En Ontario, frappé par un tsunami d’enfants très malades, le premier ministre Doug Ford a lui-même encouragé la population dimanche à porter le masque de façon volontaire, ainsi que le chef de la Santé publique. Au Québec, au moment d’écrire ces lignes, un surprenant silence radio plane.
Personne n’évoque la possibilité d’imposer à nouveau le couvre-visage. Et puis, Éric Duhaime veille au grain: la recommandation du Collège des médecins l’a piqué au vif, même s’il n’est pas question d’obligation.

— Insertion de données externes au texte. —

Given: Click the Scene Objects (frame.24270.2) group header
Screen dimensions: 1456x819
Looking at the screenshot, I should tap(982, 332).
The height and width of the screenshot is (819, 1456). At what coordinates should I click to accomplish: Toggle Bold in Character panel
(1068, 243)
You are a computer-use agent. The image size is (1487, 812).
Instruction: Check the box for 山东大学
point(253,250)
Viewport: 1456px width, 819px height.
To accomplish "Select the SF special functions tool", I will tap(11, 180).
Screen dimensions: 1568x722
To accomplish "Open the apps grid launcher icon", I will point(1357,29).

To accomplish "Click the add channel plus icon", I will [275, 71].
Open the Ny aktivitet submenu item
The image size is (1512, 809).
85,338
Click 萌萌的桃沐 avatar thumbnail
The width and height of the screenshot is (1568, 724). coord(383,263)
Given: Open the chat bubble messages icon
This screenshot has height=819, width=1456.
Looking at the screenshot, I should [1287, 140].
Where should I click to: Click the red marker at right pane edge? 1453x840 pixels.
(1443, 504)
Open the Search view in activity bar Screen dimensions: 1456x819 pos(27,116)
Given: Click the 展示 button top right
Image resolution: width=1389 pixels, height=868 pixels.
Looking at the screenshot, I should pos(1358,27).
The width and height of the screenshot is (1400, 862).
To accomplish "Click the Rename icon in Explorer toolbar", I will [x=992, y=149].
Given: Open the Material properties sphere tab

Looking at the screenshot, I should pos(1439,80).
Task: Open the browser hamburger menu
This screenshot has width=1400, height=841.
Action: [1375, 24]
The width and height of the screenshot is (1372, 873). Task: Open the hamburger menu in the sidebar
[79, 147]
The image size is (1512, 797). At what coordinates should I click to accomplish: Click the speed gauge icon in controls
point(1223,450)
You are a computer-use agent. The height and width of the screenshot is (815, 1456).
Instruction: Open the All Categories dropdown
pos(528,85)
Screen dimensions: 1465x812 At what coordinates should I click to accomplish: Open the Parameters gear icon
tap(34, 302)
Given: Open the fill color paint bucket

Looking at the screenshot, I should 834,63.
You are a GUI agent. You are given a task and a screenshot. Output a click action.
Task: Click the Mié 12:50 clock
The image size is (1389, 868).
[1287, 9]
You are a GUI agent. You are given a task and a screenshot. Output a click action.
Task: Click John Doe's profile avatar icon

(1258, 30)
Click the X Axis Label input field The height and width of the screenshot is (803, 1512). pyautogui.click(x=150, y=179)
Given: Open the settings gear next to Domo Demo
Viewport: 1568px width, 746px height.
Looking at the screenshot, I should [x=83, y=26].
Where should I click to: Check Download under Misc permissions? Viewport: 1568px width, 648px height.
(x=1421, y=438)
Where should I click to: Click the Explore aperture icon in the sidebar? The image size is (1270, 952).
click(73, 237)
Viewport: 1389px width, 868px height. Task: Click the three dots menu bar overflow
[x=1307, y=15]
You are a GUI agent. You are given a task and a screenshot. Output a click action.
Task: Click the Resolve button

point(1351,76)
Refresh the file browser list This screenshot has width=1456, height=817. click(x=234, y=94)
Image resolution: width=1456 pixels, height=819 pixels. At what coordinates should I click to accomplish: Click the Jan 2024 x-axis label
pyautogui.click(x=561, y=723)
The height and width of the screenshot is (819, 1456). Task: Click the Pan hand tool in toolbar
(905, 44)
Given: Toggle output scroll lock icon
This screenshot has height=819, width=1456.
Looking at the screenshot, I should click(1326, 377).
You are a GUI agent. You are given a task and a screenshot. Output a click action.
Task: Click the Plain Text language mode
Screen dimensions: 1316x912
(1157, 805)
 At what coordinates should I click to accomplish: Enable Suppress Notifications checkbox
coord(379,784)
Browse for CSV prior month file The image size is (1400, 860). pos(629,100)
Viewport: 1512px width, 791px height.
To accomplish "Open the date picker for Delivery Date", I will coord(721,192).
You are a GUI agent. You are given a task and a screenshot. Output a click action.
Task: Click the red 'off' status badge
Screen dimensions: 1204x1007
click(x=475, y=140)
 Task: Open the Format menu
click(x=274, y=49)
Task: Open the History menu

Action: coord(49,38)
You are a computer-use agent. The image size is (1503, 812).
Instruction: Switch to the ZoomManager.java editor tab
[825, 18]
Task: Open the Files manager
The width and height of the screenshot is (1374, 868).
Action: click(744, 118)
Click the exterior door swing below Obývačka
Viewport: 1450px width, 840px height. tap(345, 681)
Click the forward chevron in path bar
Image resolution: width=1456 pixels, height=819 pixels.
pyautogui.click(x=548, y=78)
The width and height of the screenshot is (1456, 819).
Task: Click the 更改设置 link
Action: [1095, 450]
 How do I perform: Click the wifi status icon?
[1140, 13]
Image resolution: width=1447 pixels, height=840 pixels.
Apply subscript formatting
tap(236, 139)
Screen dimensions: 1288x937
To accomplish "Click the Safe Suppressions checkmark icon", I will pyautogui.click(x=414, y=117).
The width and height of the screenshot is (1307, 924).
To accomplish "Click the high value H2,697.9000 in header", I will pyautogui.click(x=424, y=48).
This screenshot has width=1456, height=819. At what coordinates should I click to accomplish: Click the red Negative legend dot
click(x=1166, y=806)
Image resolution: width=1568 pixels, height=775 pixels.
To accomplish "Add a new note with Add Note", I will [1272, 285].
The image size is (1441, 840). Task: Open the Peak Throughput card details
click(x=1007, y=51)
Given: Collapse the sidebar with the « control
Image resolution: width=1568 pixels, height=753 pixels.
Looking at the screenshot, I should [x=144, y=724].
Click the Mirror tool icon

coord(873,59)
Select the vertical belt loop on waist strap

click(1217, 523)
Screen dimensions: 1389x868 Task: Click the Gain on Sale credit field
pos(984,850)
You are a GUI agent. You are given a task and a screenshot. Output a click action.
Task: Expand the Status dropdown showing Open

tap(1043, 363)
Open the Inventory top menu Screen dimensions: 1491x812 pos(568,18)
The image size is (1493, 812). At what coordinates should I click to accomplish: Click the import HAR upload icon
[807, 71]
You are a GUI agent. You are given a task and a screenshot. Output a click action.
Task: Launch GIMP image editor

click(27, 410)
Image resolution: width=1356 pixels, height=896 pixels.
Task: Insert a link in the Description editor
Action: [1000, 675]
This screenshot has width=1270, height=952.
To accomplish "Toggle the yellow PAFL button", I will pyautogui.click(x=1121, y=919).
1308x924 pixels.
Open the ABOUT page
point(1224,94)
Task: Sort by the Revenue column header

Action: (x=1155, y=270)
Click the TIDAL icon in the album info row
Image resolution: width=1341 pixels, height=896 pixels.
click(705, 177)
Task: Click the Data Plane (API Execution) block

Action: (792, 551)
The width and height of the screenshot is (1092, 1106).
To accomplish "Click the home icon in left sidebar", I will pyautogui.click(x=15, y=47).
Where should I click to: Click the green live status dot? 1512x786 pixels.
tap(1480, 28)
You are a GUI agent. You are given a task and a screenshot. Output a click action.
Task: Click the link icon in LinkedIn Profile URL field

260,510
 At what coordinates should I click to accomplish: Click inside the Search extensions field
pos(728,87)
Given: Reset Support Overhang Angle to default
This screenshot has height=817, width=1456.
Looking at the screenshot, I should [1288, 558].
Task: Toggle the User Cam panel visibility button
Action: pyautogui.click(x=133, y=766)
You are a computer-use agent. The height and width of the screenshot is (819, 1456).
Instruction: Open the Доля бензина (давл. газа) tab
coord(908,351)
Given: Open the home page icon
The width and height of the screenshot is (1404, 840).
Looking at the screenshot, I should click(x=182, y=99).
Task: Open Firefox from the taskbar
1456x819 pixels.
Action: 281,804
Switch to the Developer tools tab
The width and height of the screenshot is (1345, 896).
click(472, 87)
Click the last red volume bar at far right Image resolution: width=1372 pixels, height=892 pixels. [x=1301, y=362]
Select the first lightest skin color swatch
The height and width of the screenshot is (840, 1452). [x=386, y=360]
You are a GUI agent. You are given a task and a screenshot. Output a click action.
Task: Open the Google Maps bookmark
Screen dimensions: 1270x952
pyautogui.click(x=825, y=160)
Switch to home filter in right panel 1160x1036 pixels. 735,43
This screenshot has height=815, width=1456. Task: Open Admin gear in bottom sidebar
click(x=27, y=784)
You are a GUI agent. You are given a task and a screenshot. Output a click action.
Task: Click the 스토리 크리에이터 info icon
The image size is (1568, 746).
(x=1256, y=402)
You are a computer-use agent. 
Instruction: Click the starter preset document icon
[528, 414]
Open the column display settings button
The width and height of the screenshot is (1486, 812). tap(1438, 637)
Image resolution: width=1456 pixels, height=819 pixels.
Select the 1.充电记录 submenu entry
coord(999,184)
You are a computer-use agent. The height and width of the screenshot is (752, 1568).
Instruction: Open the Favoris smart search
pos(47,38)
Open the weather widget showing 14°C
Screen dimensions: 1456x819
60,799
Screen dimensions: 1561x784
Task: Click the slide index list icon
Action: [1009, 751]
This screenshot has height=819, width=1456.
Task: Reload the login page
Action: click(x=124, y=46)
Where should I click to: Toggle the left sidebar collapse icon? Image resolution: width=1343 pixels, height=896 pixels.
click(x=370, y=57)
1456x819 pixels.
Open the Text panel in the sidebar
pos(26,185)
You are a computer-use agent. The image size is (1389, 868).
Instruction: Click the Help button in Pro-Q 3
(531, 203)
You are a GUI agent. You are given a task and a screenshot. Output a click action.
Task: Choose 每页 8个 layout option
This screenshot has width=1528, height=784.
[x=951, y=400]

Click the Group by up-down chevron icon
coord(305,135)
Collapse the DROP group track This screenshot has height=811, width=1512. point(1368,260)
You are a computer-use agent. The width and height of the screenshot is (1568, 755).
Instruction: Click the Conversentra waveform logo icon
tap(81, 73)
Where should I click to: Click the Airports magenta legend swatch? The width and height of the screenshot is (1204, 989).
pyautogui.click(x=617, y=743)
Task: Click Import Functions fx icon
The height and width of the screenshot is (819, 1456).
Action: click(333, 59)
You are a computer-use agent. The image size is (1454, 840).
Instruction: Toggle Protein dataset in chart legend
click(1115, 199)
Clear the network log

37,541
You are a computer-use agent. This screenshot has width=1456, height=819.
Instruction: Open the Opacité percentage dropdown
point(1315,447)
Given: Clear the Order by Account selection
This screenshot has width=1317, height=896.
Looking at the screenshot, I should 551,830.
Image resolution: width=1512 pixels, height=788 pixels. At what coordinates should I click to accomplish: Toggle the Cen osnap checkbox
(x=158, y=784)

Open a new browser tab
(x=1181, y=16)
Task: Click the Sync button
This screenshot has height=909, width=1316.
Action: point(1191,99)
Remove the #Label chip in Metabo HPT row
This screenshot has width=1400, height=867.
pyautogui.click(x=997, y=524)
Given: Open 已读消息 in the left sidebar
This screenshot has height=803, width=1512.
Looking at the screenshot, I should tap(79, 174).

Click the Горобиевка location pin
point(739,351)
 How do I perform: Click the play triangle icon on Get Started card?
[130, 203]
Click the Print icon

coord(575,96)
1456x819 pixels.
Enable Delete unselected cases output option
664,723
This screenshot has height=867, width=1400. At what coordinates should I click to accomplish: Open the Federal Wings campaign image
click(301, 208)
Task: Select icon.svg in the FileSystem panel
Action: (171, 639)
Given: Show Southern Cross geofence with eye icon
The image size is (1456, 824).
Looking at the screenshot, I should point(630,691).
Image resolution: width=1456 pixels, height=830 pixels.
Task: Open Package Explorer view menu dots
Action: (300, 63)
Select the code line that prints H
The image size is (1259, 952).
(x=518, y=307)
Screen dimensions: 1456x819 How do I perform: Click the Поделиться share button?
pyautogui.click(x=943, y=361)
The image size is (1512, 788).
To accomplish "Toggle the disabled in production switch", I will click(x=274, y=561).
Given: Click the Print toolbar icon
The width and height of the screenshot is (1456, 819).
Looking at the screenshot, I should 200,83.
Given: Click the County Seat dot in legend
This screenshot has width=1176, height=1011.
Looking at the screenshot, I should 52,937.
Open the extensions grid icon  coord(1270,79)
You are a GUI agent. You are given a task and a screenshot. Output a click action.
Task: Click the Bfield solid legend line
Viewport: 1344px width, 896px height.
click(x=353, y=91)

Les anti-masques – qui ne sont pas toujours des complotistes – ressortent déjà leurs histoires à dormir debout qui ne reposent sur aucun fait scientifique, sur aucune preuve. Que sur des anecdotes, répétées 1000 fois. Si le masque de procédure, le bleu, était dangereux, croyez-vous que les chirurgiens le porteraient en salle d’opération pendant des heures et des heures?
Mais il y a plus. L’individualisme a depuis longtemps pris le dessus sur la quête du bien commun. Après nous le déluge. Nous savons que le masque protège en partie celui qui le porte mais aussi et surtout les autres, ces gens que nous croisons, connus ou pas, et qui ont peut-être un nouveau-né vulnérable à la maison. Cette réalité quotidienne n’émeut trop peu.
Je lisais hier un commentaire sur les réseaux sociaux qui reflète bien une pensée en vogue: «Si vous pensez que je vais laisser le gouvernement décider si je dois porter un masque, c'est non.»
Ce même gouvernement vers qui on se tourne quand on est malade et qui est à bout de souffle.
Porter un masque n’est pas un confinement, ni même un vaccin. C’est légèrement inconfortable, sans plus mais c’est aussi et surtout un grand geste civique, une politesse (une autre habitude qui se perd), un passeport pour la liberté, pour le vivre-ensemble. Ne l’oublions pas. Comme l’a écrit le poète anglais John Donne en 1624, «nul être humain n’est une île à lui tout seul. Chaque décès me diminue parce que je suis de l’humanité.»
Si nos ancêtres comprenaient cela au 17e siècle, les modernes que nous sommes font semblant de l’ignorer.
La liberté de l’un finit là où commence celle des autres. L’avons-nous aussi oublié?
Bravo et merci à ceux et celles qui comprennent la situation et qui agissent en conséquence, de leur propre chef, pour le bien de tous.
Lise Ravary est journaliste depuis 40 ans et a tout fait dans le métier, que ce soit à la radio ou dans des magazines et des journaux, de Montréal à Toronto, en passant par Londres et Alexandria, avant de devenir observatrice et commentatrice à temps plein. On peut lire ses opinions dans nos pages deux fois par semaine.